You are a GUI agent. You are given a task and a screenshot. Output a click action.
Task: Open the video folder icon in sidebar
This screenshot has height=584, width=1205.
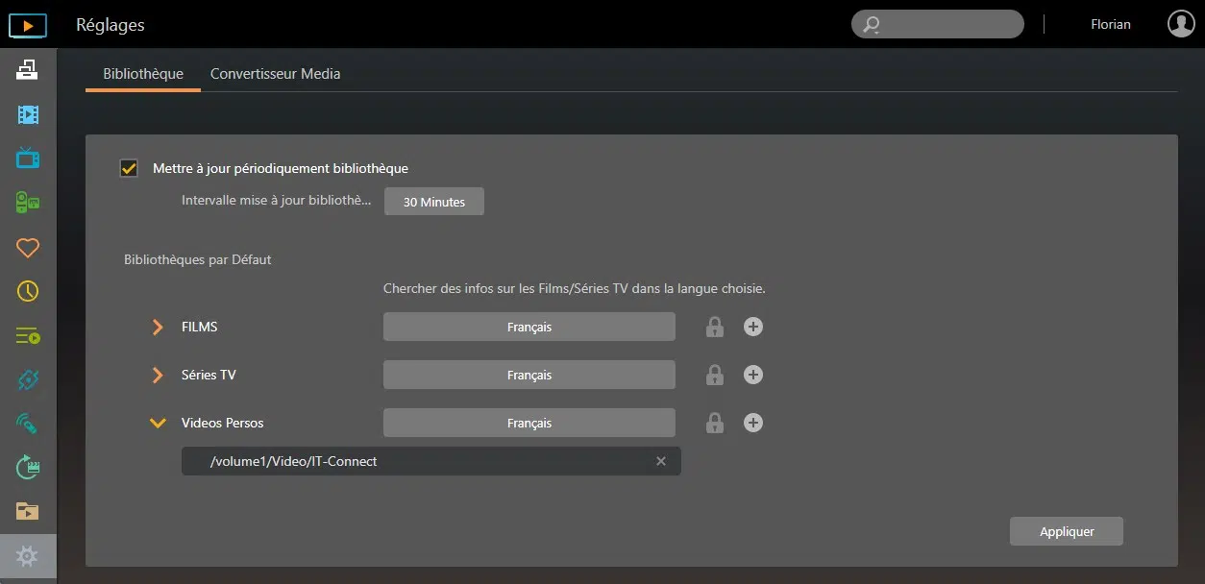(x=28, y=511)

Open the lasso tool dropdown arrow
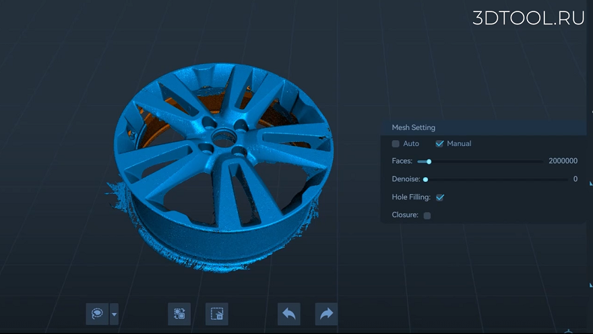114,314
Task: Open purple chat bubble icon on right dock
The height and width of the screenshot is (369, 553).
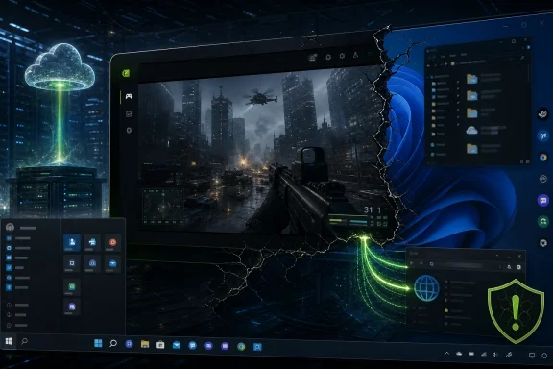Action: [543, 200]
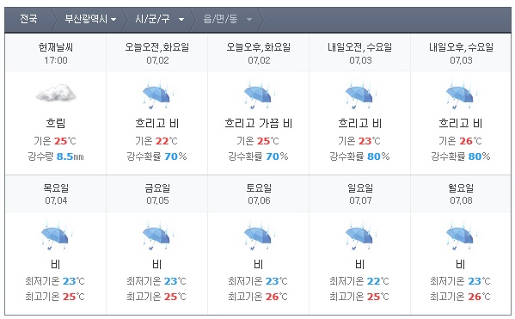Screen dimensions: 515x319
Task: Click the 현재날씨 17:00 column header
Action: coord(56,53)
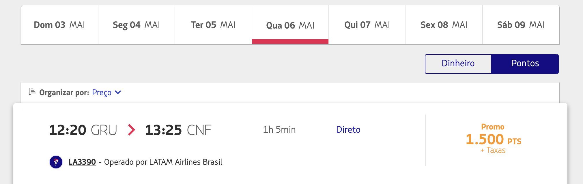Click the 1h 5min flight duration
Screen dimensions: 583x184
click(x=279, y=130)
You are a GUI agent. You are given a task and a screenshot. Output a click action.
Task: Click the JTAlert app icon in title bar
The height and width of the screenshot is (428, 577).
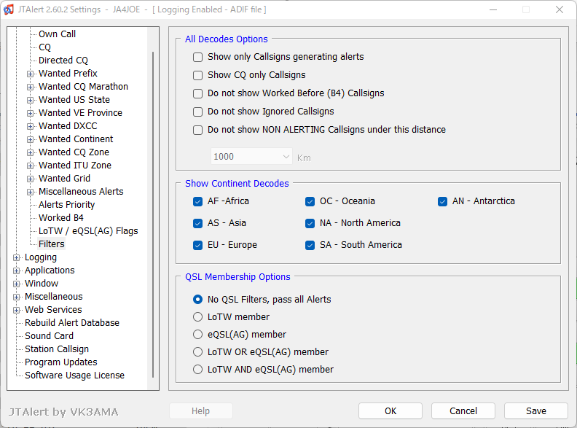[x=9, y=9]
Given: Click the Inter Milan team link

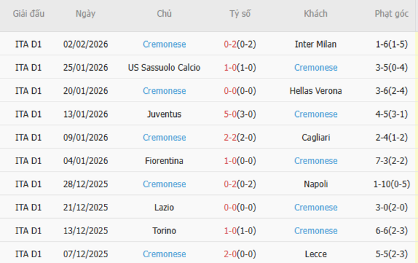Looking at the screenshot, I should point(316,44).
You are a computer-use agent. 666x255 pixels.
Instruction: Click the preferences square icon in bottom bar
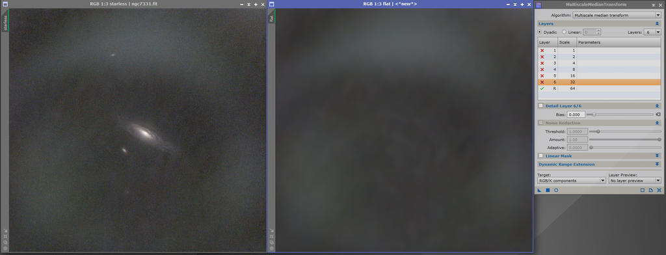643,190

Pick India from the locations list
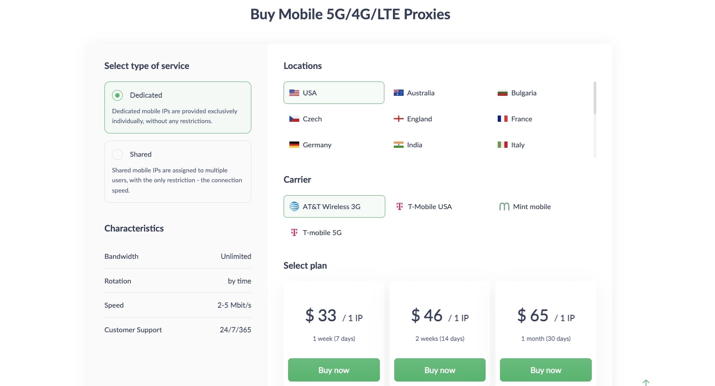pyautogui.click(x=414, y=145)
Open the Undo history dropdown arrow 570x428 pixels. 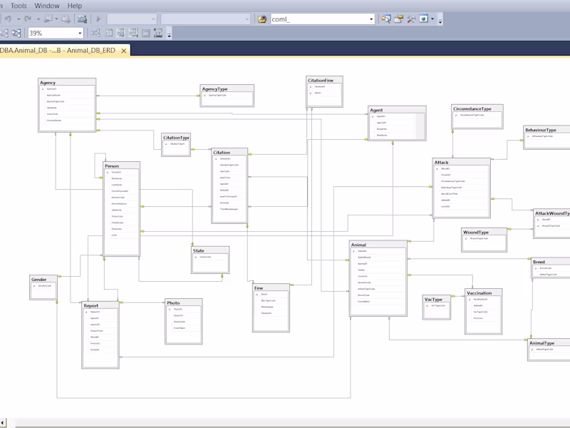pyautogui.click(x=18, y=18)
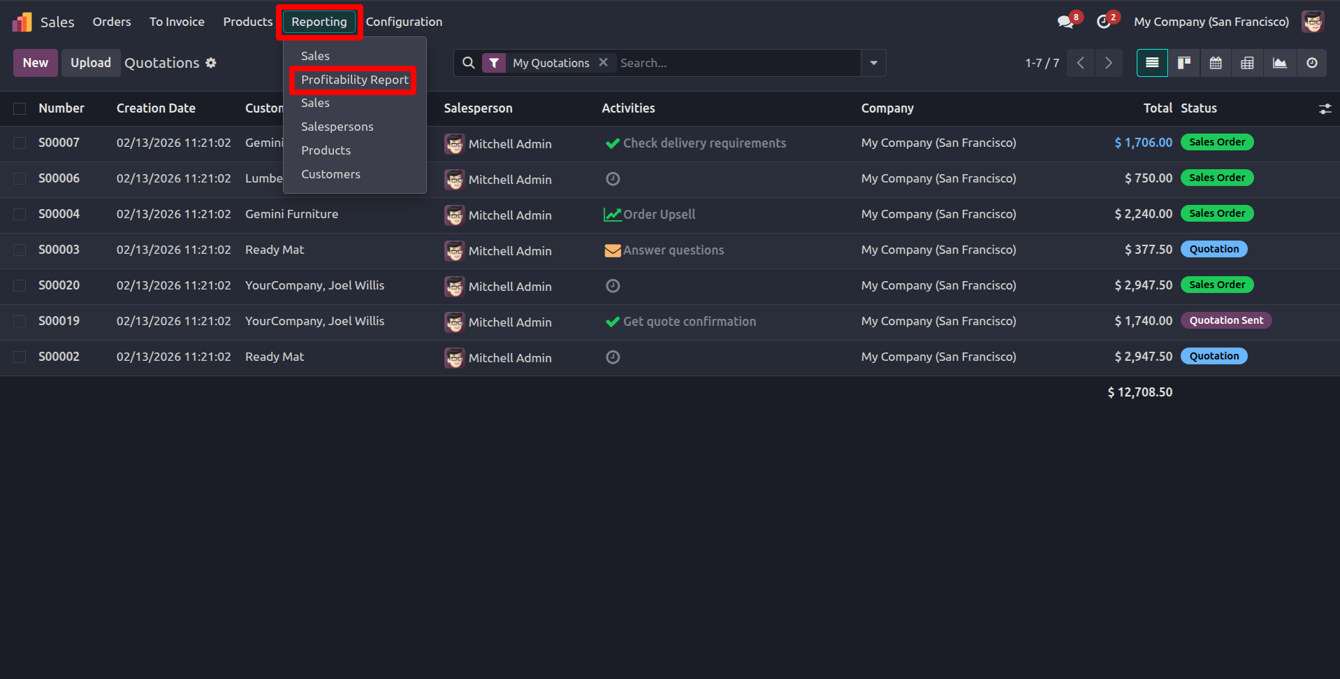The image size is (1340, 679).
Task: Tick the checkbox for order S00003
Action: pyautogui.click(x=20, y=250)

_ _ _ _ _ _ _

--- Directions ---
Once the line with "Open the lasso tool dropdown arrow" is found above, transcribe each line from it through the line with "Task: Open purple", exactly, and omit the pictures.

--- Answer to the problem ---
Open the lasso tool dropdown arrow
114,314
Task: Open purple chat bubble icon on right dock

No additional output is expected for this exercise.